Competitive Landscape: LNG Bunkering Market

Key Players: Shell plc, TotalEnergies SE, Gasum Oy, ENGIE SA, Titan LNG, MOL Group, Mitsui O.S.K. Lines, CMA CGM Group, Linde plc, Wärtsilä, PETRONAS, Harvey Gulf International Marine, Stabilis Solutions, FueLNG (Shell–Keppel JV), Crowley Maritime, and Gasnor AS

Recent Developments

  • TotalEnergies and CMA CGM announced on July 23, 2025 a 50/50 joint venture dedicated to LNG bunkering logistics at the Port of Rotterdam — including a new 20,000 m³ LNG bunker vessel to be jointly deployed by end of 2028 and a long-term LNG supply agreement of up to 360,000 tonnes per year to CMA CGM through 2040.
  • TotalEnergies’ FY2025 Annual Report (20-F filed with the SEC) confirmed commercial LNG bunkering operations with three vessels — Gas Vitality at Marseille-Fos, Gas Agility at Rotterdam, and Brassavola at Singapore — along with a commercial bio-LNG offering in Europe, documenting the company’s established multi-hub global LNG bunkering fleet deployment.
  • TotalEnergies signed in October 2024 a charter contract with Spanish shipowner Ibaizabal for a new 18,600 m³ LNG bunker vessel to expand its global bunkering hub presence — including potential deployment in Oman under the Marsa LNG project — extending TotalEnergies’ committed LNG bunkering fleet beyond its established European operations.

Consultant POV

The LNG bunkering market’s 27.7% CAGR through 2035 from a USD 2.1 billion 2025 base is anchored by regulatory non-discretionary compliance demand from IMO’s escalating GHG requirements and confirmed commercial infrastructure investment from TotalEnergies’ three-vessel bunkering fleet, the TotalEnergies–CMA CGM Rotterdam JV with 360,000 tonnes annual supply through 2040, and the U.S. Gulf Coast’s first dedicated LNG marine fuel facility securing construction permits.
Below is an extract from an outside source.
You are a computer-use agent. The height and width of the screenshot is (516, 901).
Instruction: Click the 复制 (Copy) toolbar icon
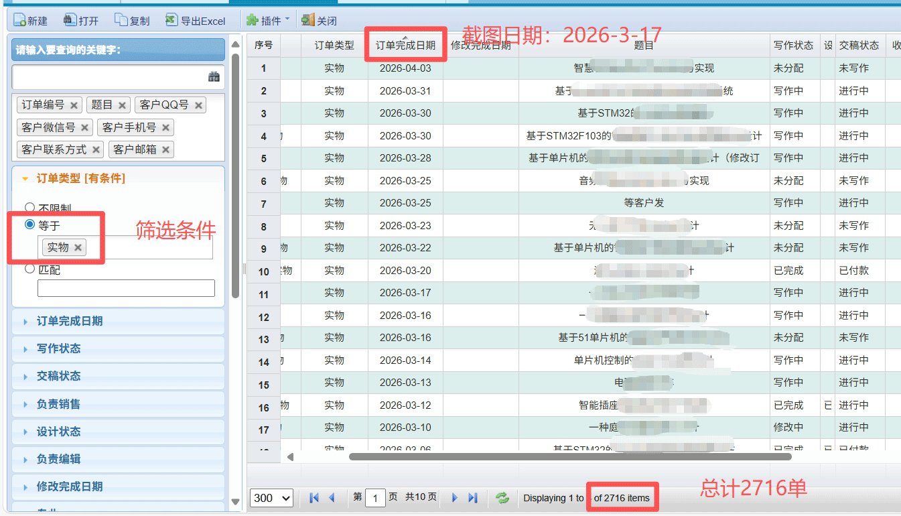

The bio-LNG transition pathway within existing LNG infrastructure is the market’s most strategically important long-term development: it allows LNG-fuelled vessel investment today to remain compliant with progressive decarbonisation requirements through 2050 by progressively increasing renewable methane content — a technology-continuity advantage that gives LNG a structural competitive edge over zero-emission alternative fuels whose infrastructure discontinuity requires parallel investment in new vessel systems and port facilities simultaneously.